*ДАННЫЙ ОТРЫВОК*:
•••••

Про классиков он вообще сказал довольно резко:
«Пушкин и Гоголь принадлежат крепостному праву целиком. Тургенев, Достоевский и Толстой начали писать в пору этого апогея. Чехов и Бунин — оба по-разному — свидетельствовали о гибели общественного быта, построенного на крепостных спинах. Чехов чахоточно плакал над срубленным «Вишнёвым садом», а Бунин насквозь пропитан ненавистью к мужику, скупавшему дворянские вишнёвые сады и разорявшиеся дворянские гнёзда. Русская литература была великолепным отражением великого барского безделья».
Почему-то и 200 лет назад, и 100, и сегодня не любить у нас более почетно и поощряемо самой властью, чем любить. Как это работает и почему это так — внятного объяснения у меня нет. Впрочем, как и понимания, как при таком положении дел на протяжении столетий России удается выживать и сохранять суверенитет.
Не думаю, что какая-нибудь еще страна в мире могла бы выжить с такими "совестливыми" писателями и столь великой литературой.
Осип Мандельштам в 1935 году написал довольно бессмысленные, но красиво звучащие строчки:
И там, где сцепились бирюльки,
Ребенок молчанье хранит,
Большая вселенная в люльке
У маленькой вечности спит.
Разумеется, изначально был образ маленькой вселенной (что уже почти оксюморон), которая спит у большой вечности. Но так ведь очень просто и не интересно. Поэт поменял прилагательные. Получилось загадочно… Ну а то, что, эти строки практически потеряли значение, так зато подтекст какой! Думай чего хочешь! Он вообще любил переворачивать штампы в поисках новых смыслов.
А в 1957 году уже Пастернак аукнулся с Мандельштамом своим знаменитым:
Не спи, не спи, художник,
Не предавайся сну.
Ты — вечности заложник
У времени в плену.
Эта сентенция тоже не имеет никакого смысла, хотя звучит красиво. Почему не имеет? Да потому что верти существительными, крути как хочешь — ничего не изменится. К примеру, так:
Ты — времени заложник
У вечности в плену.
Есть разница? Едва ли. Вот от всех этих поэтических красивостей и надлежит уходить настоящему поэту. Поэтическая красивость — самое некрасивое, что есть в поэзии.
То, что я говорю, вовсе не означает, что Мандельштам и Пастернак ненастоящие. Еще какие настоящие! Но вкус и чувство меры могут иногда давать сбой у кого угодно.
Художник зачастую пишет не как он видит, а всего лишь как он может. И по-настоящему искусством здесь является не столько само произведение, сколько то, как оно подается, и какими виртуозными способами автор убеждает себя и окружающих в особом устройстве своего зрения.

•••••

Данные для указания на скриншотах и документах
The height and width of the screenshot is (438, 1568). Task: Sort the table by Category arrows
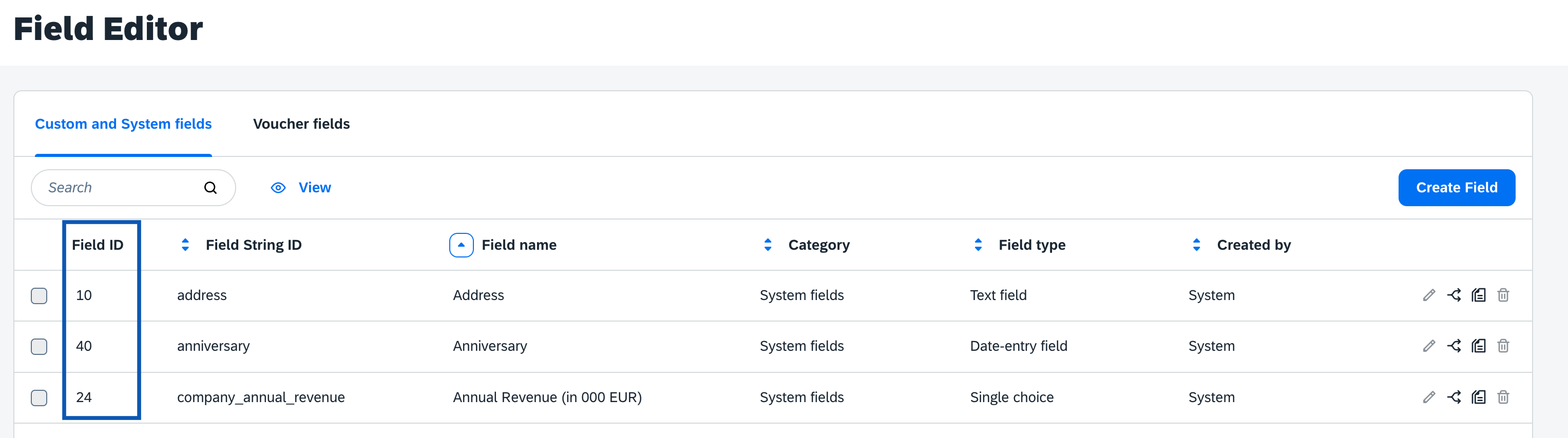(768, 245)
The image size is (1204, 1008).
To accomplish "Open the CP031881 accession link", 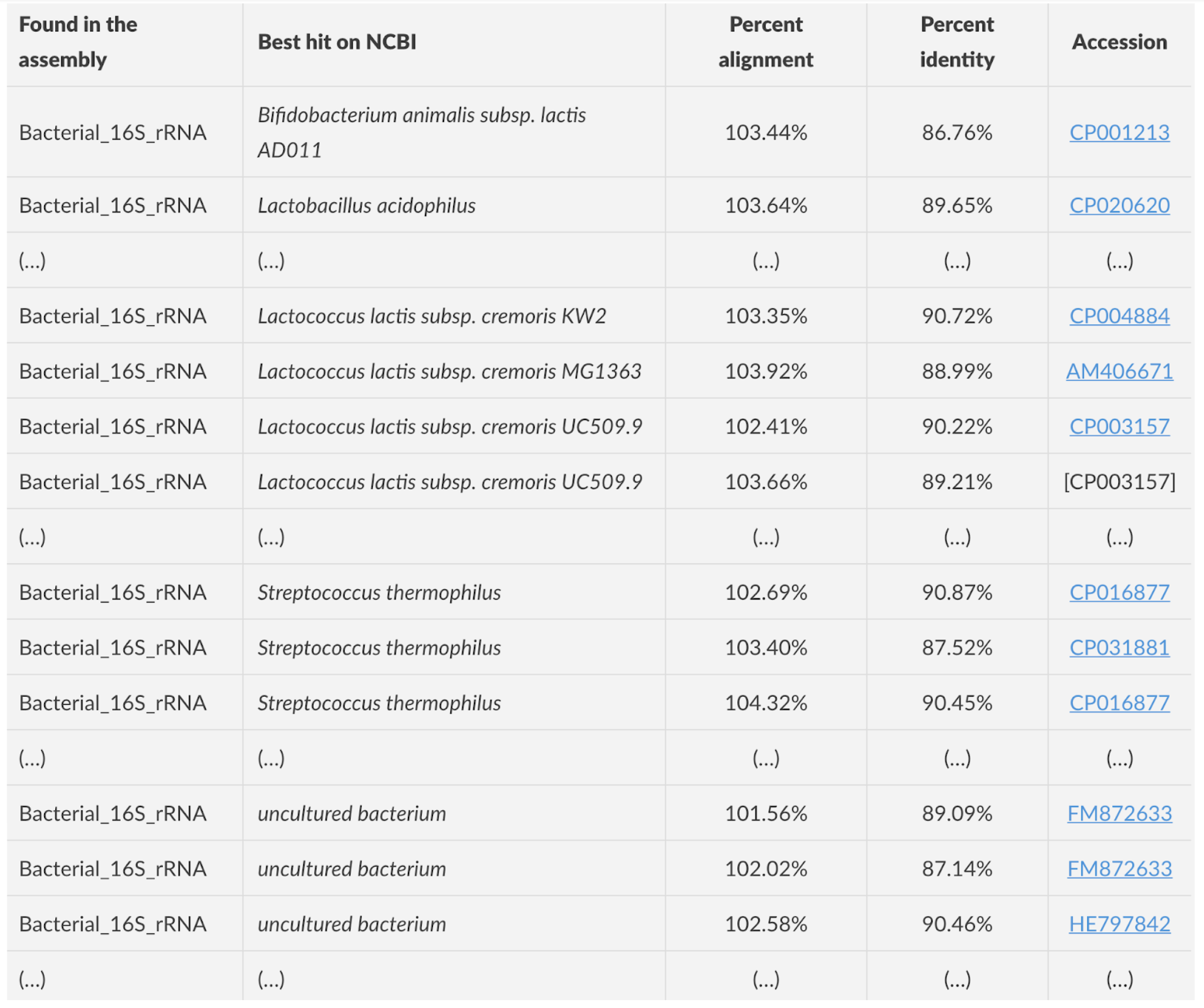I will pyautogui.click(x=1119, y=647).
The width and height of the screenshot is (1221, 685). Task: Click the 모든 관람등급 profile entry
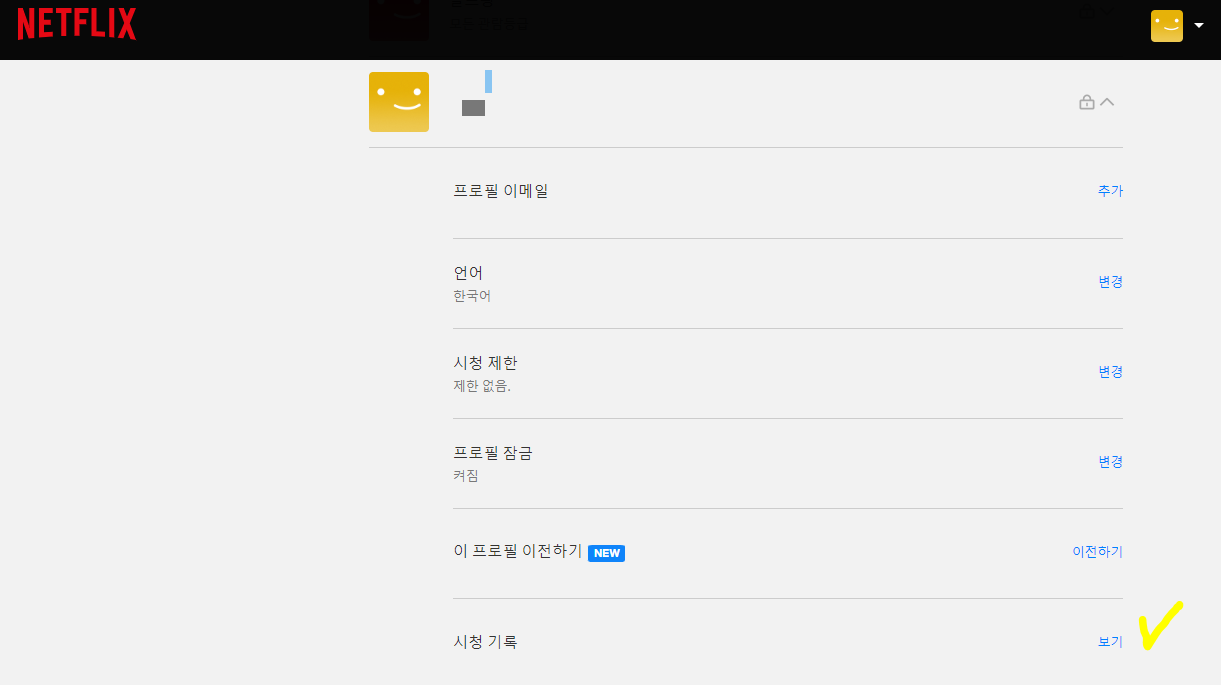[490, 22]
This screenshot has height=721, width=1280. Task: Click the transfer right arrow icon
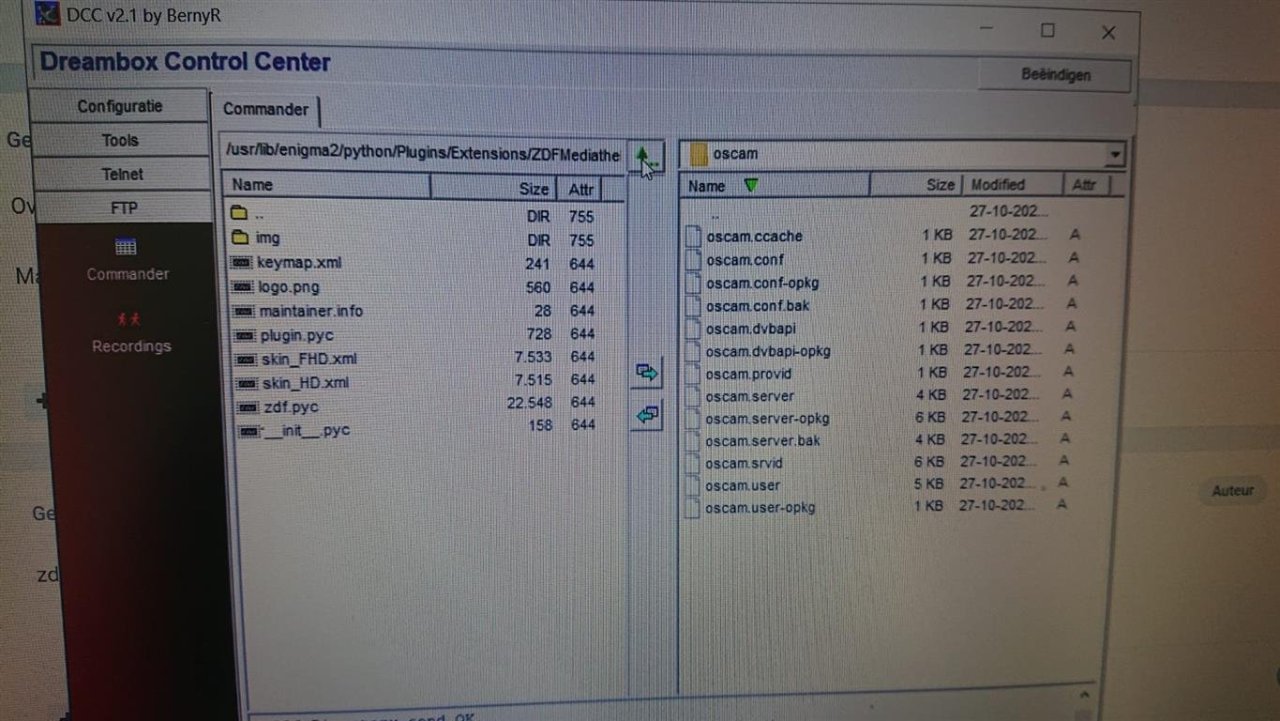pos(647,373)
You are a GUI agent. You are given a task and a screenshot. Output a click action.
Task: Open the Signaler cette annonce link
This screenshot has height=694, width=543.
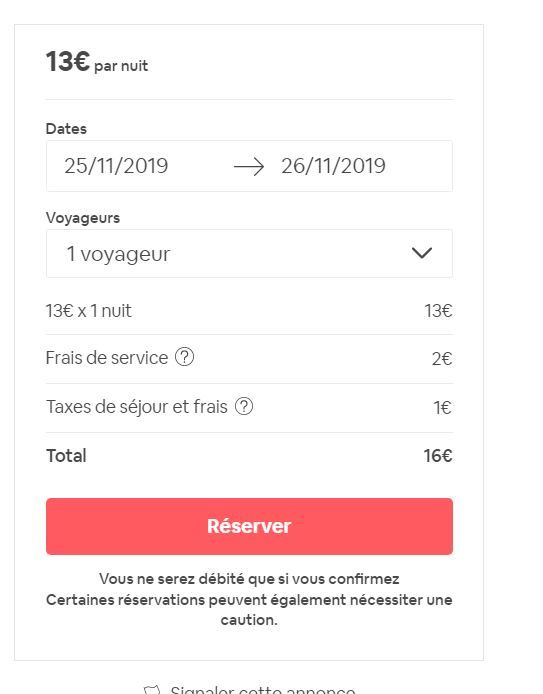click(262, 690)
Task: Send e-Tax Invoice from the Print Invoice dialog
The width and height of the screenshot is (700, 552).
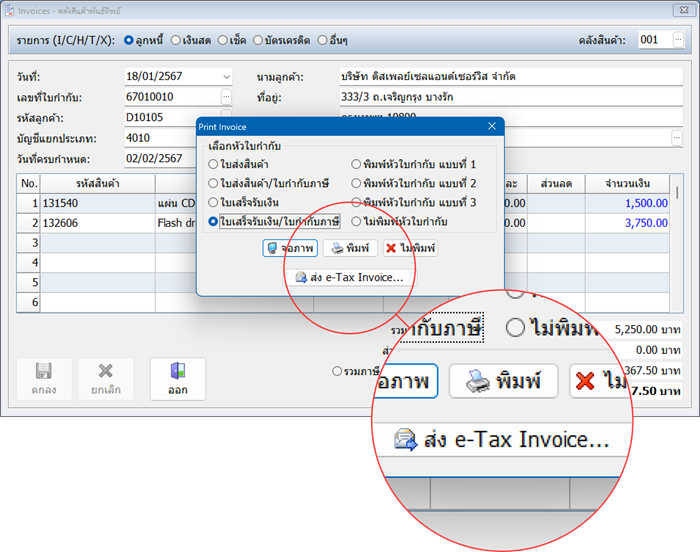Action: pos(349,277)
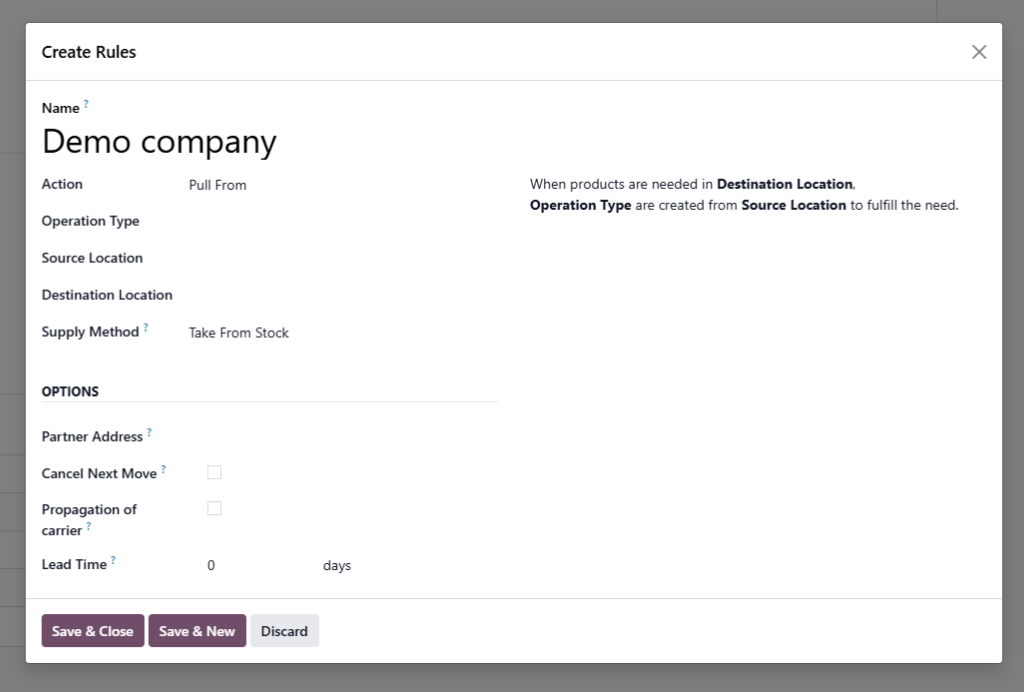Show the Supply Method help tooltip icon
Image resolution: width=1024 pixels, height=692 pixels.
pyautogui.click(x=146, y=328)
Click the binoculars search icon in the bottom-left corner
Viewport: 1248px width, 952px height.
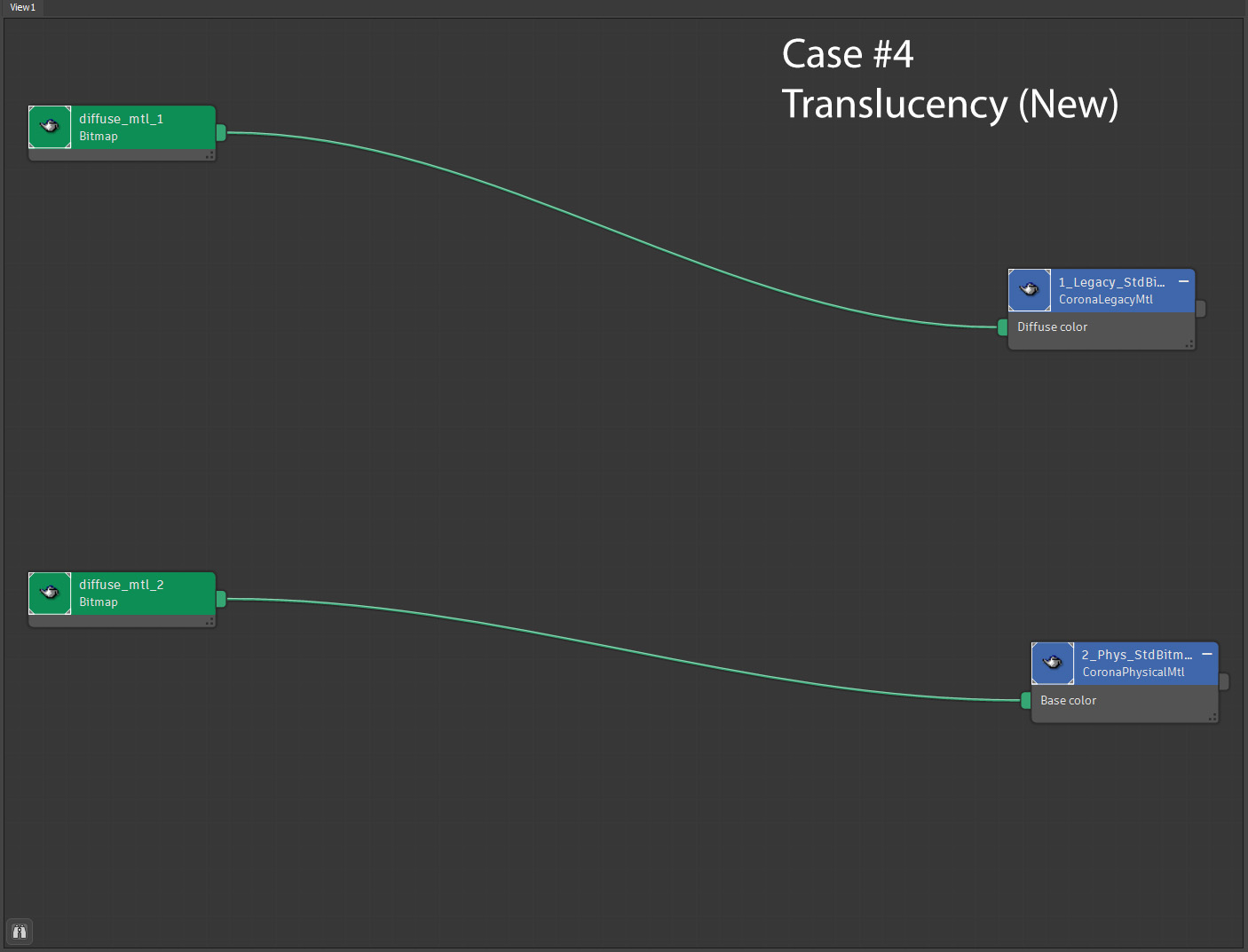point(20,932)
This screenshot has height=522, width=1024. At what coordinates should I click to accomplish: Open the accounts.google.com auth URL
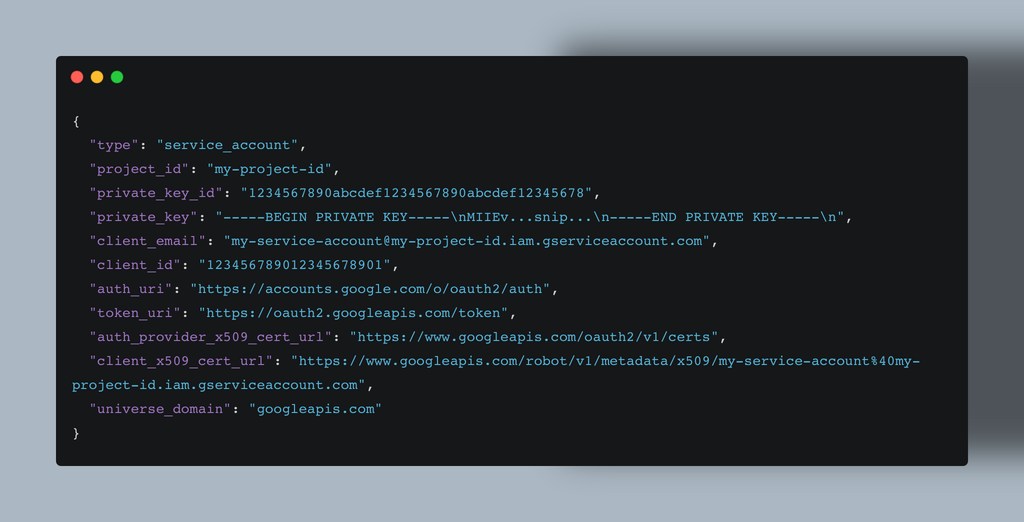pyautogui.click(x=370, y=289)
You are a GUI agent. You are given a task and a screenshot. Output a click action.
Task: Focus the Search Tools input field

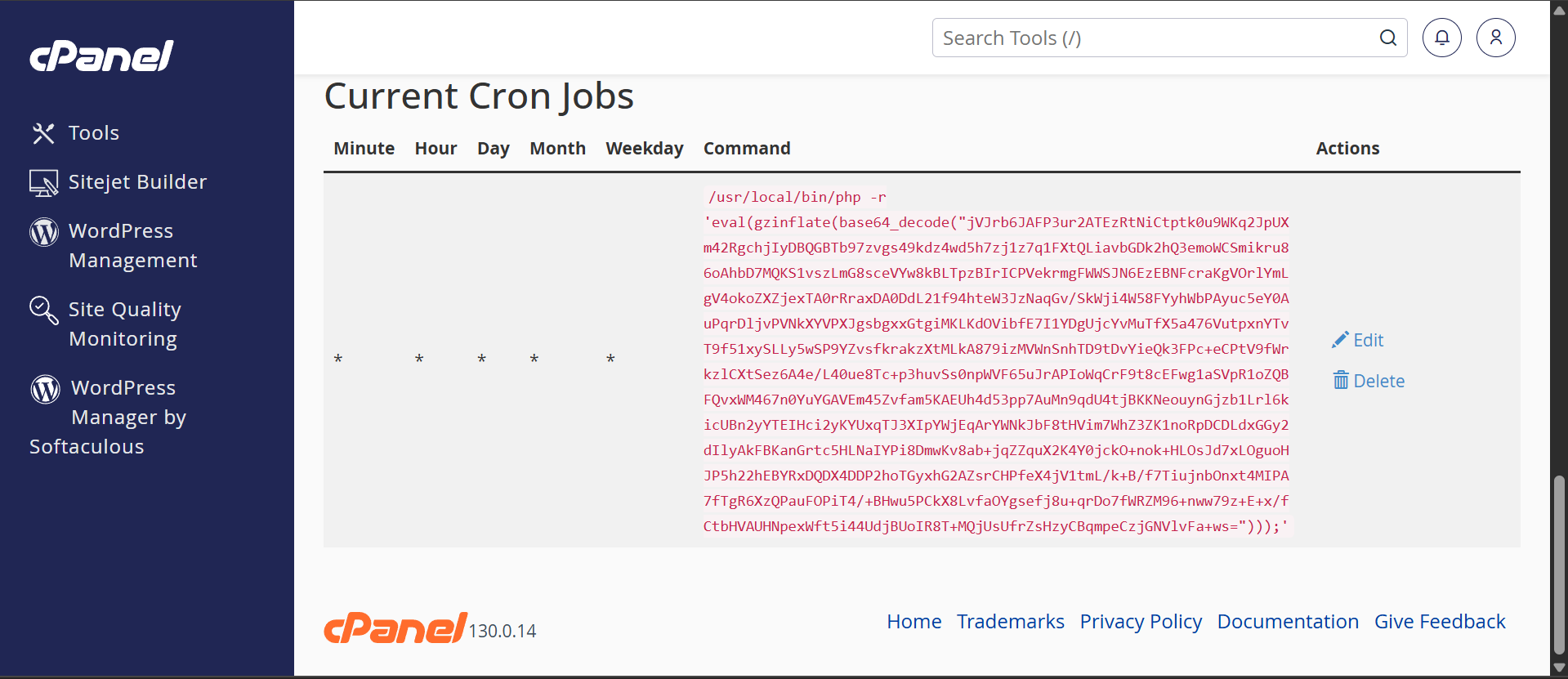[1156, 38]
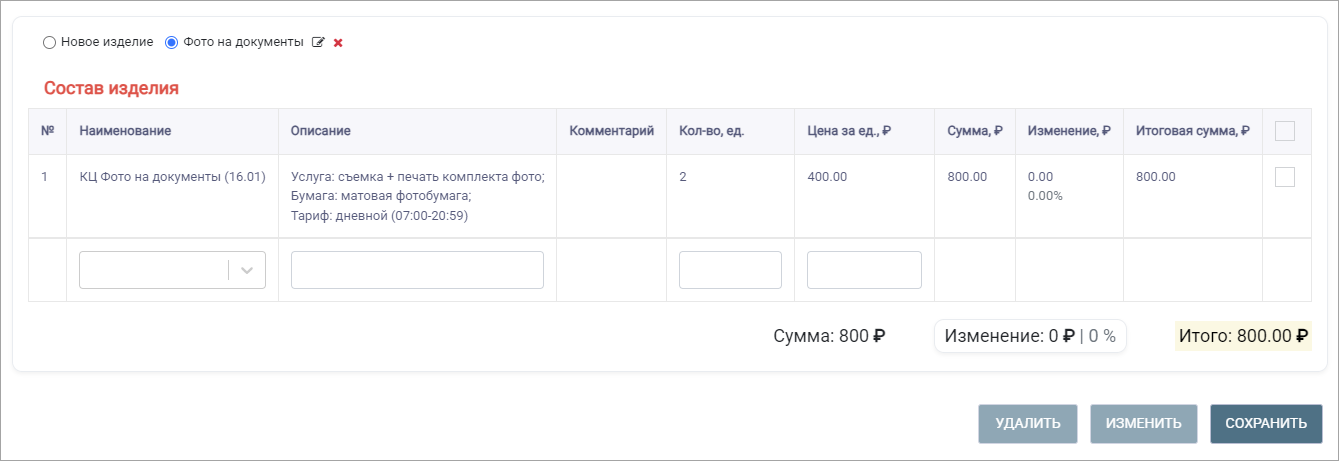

•••••

*ЗАДАЧА ДЛЯ РЕШЕНИЯ*: Перепишите дословно из отрывка о русских писателях и поэтах фрагмент от «А в 1957 году» до «вечности в плену.».

*ПИСЬМЕННЫЙ ОТВЕТ*:
А в 1957 году уже Пастернак аукнулся с Мандельштамом своим знаменитым:
Не спи, не спи, художник,
Не предавайся сну.
Ты — вечности заложник
У времени в плену.
Эта сентенция тоже не имеет никакого смысла, хотя звучит красиво. Почему не имеет? Да потому что верти существительными, крути как хочешь — ничего не изменится. К примеру, так:
Ты — времени заложник
У вечности в плену.